=== WORK INSTRUCTIONS ===
Could you print the material from the line with "Where should I click to: Toggle" to the line with "click(x=1064, y=791)", both lines included, with no changes?

***

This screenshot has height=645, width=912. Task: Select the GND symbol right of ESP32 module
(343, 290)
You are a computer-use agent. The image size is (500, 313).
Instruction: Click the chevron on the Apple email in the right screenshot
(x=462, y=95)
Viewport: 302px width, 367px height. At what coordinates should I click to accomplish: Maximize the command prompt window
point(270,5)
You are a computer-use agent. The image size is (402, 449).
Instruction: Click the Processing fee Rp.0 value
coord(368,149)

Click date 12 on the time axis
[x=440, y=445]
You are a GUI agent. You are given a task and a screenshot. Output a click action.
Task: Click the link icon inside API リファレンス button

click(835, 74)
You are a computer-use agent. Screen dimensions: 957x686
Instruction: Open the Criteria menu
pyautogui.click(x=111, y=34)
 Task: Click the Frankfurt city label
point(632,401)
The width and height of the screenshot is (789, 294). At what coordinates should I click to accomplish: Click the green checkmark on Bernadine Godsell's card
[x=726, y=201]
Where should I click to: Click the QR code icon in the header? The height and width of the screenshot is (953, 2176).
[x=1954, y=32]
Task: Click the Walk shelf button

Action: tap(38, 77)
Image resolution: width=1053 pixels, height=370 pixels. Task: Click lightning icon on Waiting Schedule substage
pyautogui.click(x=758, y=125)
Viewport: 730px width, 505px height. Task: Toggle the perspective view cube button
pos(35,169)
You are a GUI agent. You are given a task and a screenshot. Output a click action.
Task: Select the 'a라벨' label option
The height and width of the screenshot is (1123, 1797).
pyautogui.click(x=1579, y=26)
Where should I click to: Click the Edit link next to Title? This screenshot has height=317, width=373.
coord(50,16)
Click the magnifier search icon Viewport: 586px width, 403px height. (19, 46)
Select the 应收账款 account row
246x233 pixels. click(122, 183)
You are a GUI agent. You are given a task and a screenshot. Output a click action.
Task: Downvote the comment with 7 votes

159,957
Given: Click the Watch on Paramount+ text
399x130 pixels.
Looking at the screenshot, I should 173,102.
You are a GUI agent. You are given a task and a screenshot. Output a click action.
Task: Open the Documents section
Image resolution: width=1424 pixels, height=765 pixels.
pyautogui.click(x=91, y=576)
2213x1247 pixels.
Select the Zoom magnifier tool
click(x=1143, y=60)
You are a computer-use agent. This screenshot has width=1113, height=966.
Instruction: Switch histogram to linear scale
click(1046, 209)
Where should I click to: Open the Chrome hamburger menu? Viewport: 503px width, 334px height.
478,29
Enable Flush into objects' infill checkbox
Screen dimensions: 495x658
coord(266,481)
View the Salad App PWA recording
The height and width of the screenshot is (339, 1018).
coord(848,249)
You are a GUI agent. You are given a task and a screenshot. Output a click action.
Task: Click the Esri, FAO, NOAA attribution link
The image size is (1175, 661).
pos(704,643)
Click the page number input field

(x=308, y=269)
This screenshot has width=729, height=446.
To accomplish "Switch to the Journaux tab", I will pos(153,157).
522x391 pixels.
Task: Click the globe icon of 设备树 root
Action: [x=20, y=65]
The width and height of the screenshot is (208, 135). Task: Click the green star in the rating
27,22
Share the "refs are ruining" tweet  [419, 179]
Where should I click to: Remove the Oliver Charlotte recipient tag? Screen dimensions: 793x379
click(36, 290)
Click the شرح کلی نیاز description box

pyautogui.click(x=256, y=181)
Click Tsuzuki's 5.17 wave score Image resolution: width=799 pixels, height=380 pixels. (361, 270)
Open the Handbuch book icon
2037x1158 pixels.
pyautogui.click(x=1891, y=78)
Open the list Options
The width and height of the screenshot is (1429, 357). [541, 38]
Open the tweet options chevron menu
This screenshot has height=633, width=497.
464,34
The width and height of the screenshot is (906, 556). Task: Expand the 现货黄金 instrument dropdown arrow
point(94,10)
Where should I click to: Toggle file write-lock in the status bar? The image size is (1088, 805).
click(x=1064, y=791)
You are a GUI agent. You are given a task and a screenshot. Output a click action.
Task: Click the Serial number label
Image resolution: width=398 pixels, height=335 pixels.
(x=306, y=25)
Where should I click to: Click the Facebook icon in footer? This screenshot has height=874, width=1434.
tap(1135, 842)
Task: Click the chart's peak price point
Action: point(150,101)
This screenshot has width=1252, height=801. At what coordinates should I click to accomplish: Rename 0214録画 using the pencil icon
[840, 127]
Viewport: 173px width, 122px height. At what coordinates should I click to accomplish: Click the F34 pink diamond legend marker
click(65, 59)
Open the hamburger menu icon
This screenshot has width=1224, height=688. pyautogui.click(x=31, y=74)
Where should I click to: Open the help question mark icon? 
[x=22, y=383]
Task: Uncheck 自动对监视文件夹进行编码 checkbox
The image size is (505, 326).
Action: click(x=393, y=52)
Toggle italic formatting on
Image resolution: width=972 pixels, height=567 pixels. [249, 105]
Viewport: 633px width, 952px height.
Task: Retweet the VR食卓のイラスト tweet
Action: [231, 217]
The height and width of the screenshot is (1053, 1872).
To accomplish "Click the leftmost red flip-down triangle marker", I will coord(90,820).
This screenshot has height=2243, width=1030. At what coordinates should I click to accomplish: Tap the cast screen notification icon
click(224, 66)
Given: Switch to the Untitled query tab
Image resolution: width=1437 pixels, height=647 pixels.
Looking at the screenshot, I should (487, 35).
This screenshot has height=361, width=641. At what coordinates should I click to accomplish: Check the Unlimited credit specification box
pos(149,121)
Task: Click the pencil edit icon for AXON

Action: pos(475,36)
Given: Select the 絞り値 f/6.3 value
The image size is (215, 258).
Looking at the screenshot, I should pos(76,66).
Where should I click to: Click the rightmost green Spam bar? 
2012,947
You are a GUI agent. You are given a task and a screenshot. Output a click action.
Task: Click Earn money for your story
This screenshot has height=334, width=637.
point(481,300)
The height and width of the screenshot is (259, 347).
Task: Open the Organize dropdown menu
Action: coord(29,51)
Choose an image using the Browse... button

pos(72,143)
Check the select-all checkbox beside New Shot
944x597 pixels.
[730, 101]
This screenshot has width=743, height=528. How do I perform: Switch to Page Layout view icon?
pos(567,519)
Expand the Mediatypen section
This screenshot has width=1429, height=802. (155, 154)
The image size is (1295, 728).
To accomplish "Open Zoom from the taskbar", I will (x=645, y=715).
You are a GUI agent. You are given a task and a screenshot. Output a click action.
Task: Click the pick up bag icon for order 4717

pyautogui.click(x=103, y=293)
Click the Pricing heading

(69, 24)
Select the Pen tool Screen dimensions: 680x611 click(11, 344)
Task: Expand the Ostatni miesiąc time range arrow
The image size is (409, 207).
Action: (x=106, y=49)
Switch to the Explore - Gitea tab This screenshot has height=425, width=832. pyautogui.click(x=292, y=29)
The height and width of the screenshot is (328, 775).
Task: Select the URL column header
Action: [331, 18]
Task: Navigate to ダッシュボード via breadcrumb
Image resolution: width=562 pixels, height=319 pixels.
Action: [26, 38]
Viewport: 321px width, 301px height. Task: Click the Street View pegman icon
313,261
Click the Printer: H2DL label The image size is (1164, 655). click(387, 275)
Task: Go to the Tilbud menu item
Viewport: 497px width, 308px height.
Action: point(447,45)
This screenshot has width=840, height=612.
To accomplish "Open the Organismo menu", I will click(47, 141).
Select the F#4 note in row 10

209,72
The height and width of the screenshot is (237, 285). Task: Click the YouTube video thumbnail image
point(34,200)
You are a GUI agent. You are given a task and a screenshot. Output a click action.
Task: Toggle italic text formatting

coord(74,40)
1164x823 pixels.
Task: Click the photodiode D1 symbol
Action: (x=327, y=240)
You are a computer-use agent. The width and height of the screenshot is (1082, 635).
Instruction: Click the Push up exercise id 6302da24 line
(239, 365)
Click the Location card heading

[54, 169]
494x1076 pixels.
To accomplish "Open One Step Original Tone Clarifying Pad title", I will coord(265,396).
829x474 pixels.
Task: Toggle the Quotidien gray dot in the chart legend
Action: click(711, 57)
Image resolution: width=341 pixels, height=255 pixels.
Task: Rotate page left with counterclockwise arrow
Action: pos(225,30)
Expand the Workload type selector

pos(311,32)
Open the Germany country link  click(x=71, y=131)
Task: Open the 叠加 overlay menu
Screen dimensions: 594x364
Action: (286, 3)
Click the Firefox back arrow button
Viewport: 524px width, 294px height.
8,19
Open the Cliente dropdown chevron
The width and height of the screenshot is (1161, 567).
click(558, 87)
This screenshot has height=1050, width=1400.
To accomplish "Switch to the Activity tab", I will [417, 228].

***

=== TASK OUTPUT ===
Where should I click to: Toggle file write-lock in the status bar? The image size is (1088, 805).
click(x=1064, y=791)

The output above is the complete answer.